= Description of the task =
Look below for the line containing "Configurar cookies (1567, 1758)"; from there through the line containing "peter.hilsendegen@dlr.rlp.de (60, 2557)", both lines included, please set down each line exactly and nothing else.

= Information shown =
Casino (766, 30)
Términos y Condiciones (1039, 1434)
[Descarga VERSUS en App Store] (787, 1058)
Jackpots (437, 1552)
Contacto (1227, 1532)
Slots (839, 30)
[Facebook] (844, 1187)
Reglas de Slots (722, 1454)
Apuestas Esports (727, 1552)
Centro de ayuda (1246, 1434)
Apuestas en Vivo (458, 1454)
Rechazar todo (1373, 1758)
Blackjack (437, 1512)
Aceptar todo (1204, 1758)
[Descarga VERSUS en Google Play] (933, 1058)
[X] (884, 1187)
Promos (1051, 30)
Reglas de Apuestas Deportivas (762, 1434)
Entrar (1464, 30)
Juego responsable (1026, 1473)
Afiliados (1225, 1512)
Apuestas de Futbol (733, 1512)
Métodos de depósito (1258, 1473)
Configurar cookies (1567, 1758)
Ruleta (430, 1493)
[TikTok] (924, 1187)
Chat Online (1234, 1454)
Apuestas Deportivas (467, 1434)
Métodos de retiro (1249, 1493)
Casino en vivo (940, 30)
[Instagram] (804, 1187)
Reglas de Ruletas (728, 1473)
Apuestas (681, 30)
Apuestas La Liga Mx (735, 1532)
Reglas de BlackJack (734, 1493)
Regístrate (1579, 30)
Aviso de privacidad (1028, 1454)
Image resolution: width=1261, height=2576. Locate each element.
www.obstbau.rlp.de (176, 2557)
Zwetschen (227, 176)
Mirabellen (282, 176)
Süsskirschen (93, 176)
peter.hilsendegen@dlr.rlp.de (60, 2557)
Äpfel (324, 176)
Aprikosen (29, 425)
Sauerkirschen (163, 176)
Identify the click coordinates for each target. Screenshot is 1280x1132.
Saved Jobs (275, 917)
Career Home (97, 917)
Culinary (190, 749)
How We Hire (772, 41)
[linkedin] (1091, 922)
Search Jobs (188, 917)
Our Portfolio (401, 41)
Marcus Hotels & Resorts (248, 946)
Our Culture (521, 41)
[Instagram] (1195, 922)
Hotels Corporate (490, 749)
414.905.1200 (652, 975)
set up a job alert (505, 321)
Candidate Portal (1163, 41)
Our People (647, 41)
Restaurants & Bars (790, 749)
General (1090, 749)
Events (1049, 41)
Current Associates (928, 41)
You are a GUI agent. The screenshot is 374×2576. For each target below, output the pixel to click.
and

= Task solution =
Configurar cookies (1567, 1758)
Ruleta (430, 1493)
[TikTok] (924, 1187)
Chat Online (1234, 1454)
Apuestas Deportivas (467, 1434)
Métodos de retiro (1249, 1493)
Casino en vivo (940, 30)
[Instagram] (804, 1187)
Reglas de Ruletas (728, 1473)
Apuestas (681, 30)
Apuestas La Liga Mx (735, 1532)
Reglas de BlackJack (734, 1493)
Regístrate (1579, 30)
Aviso de privacidad (1028, 1454)
Image resolution: width=1261, height=2576. Locate each element.
www.obstbau.rlp.de (176, 2557)
Zwetschen (227, 176)
Mirabellen (282, 176)
Süsskirschen (93, 176)
peter.hilsendegen@dlr.rlp.de (60, 2557)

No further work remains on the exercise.